-------- Record excerpts
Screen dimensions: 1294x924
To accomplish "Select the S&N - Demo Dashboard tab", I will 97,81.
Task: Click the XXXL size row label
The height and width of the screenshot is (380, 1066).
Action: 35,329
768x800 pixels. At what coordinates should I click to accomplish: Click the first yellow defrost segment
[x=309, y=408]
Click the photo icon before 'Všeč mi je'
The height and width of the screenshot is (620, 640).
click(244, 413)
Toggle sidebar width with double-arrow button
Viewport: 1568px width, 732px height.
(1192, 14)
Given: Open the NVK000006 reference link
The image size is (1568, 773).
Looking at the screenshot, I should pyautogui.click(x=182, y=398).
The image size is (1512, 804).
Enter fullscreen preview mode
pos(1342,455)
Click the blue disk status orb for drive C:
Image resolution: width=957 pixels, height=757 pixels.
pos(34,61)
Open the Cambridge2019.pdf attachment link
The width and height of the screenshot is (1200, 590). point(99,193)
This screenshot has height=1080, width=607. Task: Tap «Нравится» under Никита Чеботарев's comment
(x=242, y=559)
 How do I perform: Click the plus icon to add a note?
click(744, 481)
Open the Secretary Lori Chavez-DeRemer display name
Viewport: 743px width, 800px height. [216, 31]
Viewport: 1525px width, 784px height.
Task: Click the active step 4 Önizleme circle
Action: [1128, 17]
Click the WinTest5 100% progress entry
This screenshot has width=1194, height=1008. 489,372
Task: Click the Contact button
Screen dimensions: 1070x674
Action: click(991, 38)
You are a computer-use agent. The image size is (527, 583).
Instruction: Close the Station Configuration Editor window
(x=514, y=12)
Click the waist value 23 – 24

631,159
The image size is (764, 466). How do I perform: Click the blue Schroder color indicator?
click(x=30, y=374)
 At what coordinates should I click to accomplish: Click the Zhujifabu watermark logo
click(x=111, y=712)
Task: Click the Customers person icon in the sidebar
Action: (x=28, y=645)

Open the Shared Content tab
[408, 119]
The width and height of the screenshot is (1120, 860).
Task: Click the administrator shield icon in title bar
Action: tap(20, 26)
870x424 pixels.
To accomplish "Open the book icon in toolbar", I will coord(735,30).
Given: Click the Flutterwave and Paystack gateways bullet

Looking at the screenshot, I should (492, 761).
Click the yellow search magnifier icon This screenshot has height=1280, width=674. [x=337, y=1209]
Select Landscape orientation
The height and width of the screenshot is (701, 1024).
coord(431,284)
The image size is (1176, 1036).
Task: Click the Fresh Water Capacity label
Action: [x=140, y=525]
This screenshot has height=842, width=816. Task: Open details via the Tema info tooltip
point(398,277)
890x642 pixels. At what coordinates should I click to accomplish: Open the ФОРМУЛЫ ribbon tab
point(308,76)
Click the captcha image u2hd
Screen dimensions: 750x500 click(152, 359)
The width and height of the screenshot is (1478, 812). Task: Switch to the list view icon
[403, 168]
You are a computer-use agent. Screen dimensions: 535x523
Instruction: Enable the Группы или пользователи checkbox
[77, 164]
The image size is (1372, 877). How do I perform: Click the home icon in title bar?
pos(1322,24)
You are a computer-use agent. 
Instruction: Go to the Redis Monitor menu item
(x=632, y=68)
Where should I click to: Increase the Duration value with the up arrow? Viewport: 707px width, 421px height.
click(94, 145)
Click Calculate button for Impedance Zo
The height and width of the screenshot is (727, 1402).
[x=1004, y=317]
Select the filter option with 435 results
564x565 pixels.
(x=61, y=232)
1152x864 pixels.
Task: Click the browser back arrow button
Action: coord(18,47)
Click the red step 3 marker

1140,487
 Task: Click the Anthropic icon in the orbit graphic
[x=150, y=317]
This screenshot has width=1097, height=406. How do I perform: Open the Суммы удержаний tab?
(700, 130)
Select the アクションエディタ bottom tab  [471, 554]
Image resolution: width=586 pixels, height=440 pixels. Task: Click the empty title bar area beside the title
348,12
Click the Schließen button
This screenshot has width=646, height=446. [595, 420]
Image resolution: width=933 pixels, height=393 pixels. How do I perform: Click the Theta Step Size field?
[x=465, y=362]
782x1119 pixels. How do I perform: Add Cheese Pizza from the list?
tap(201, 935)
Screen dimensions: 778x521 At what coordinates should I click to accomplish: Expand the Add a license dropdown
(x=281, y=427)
----------------
What the task asks: Once you have counted the lines above containing the word "agent", state that number and nothing more.

Completed task: 3